Provide an “R” script that includes code and explanatory #comments for the following steps:

Load the full 2018-2020 workspace.
1) Choose a set of key words or phrases that are useful for your team project and use GloVe word embeddings to find additional synonyms within the corpus. List any new words as a #comment
2) Generate a frequency table showing the appearances per document of your key words/phrases using the dfm_select or dfm_lookup function.
3) Use the kwic function to extract a text window around one of your key words or phrases and combine the pre- and post- windows.
4) Choose one of the following and analyze the text windows: readability, lexical diversity, or one of the sentiment analysis approaches.
5) Write a few sentences at the end about what this analysis shows you (include this as # comments at the end of your R script).
6) Please use the stringr and regex syntax to view all instances of “wage,” “wages,” “Wage,” and “Wages” in the second document.
Which member of Congress utters the word “wage” (or a variant thereof) in this document?
7) Extract all instances of “wage” (and its variants) that occur within 50 # characters of the word “living” in the first 50 documents. Save these matches # to an object named “living_wage”

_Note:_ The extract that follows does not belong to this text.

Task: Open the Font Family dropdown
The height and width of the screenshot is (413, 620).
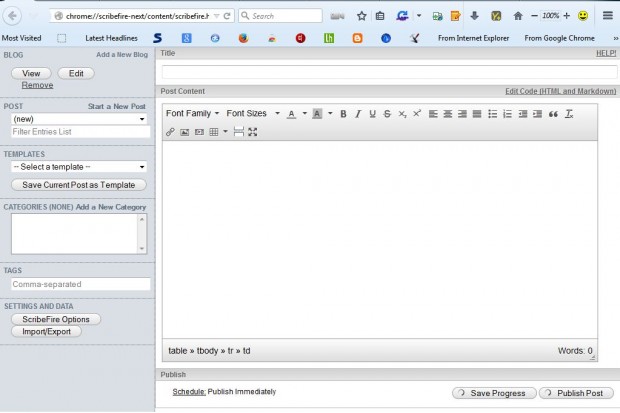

How many matches did you find?
Which of the first 10 documents has the highest number of matches?
What were the phrases captured by the regex?
Now run the code again, expanding the window to 100, 200, and 500 characters. # Does the regex find any additional phrases? If so, what are they?
8) Use the kwic command to extract a 100-token window around the regex you wrote # for Problem 7. Save this kwic object as “lw_window” and convert it into a data
frame named “df_lw_window”.
What are the dimensions of this data frame?
9) As you may have noticed, many words are split in half by a hyphenation followed by at least one space (“- “).
This is a function of how the PDF documents were originally formatted and the difficulty of converting these documents to plain text.
Write a regex to replace all occurrences of this break in the first 10 documents in the cr_txt object and create a new data frame named “cr_txt_cleaned.”
Then check the text to make sure that you have performed this replacement properly.